Felice Gimondi scrisse giorni di grande ciclismo per l’Italia vestendo tutte le più belle maglie: vinse il Tour de France, tre Giri d’Italia e la Vuelta di Spagna. Passò per primo sul traguardo della Parigi-Roubaix e due volte su quello del suo Lombardia, dominò una Milano-Sanremo da campione del mondo. Vinse tutto nell’epoca di Merckx e quando «Quello là» non c’era, con un superbo colpo di pedale, si scrollava di dosso gli altri belgi: «Meglio primo senza Merckx che secondo con Merckx».
Sapeva raccontare aneddoti bellissimi. Come quando gli chiesi dello Stelvio, la montagna sacra del Giro d'Italia, e lui fu il primo a scalarlo nel 1965 al debutto tra i professionisti, finché la corsa non si fermò a mille metri dal Passo bloccato da una slavina: «La prima volta che ho fatto il Giro, ero sullo Stelvio coi primi del gruppo quando è venuto giù un muro di quattro o cinque metri di neve. Siamo scesi dalle bici e ce le siamo caricate in spalla per scavalcare la neve e avanzare verso la cima».
Felice Gimondi era un uomo generoso che, umilmente, voleva che il suo valore fosse ammesso dai rivali e capito da tutti. La sua ragione era pratica: poche scuse, tanti fatti. Netto e combattivo, come la scorza semantica del suo ciclismo. Duro e svelto come l’estetica della strada. Per questo, per la sua ampiezza verticale e un dovere di compensazione, piaceva così tanto ai grandi autori e cronisti. Come a Gianni Brera, che lo chiamava Nuvola Rossa e doveva commuoversi prima di scrivere, sentire emozioni remote e puerili per stendere una magia sulla sua olivetti.

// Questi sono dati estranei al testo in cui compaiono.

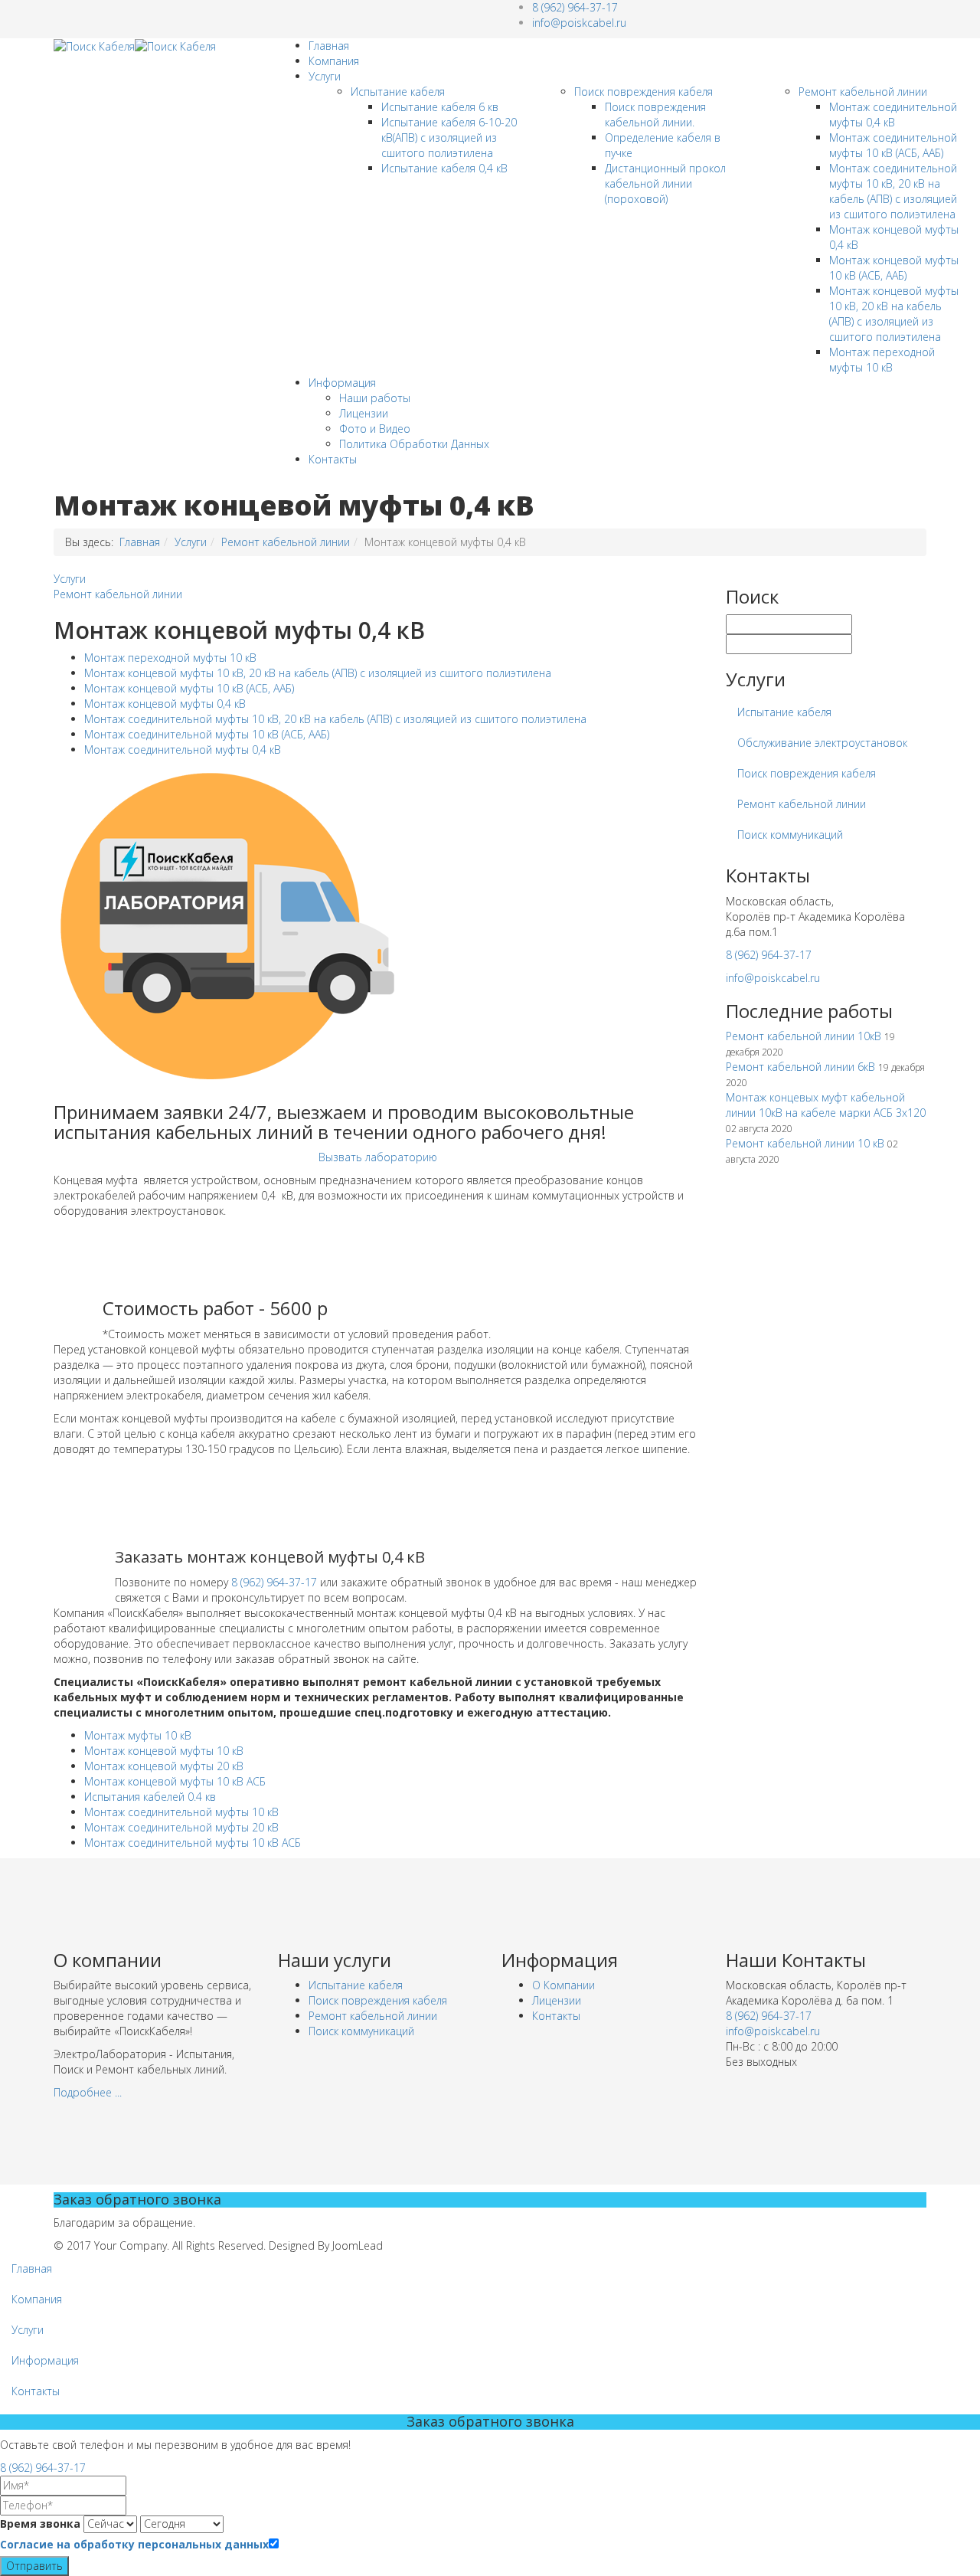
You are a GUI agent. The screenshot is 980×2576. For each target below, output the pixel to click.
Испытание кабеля (398, 91)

Felice Gimondi fu l’ultimo mito di un’epoca sportiva in cui il ciclismo era amato da tutti, con un tessuto sociale e la sua passione identitaria. Amaramente, mi diceva che «Se oggi non è più così, è perché il ciclismo rispecchia la situazione del nostro paese». Quando l’ultimo 29 settembre lo chiamai per gli auguri di buon compleanno, mi disse che alle corse non ci sarebbe andato più: «Perché ho mal di schiena e soffro a stare al palo senza correre in bici!». Piango, rido e tu, tu non sai perché. Ciao Felice, piena di te è la curva del silenzio.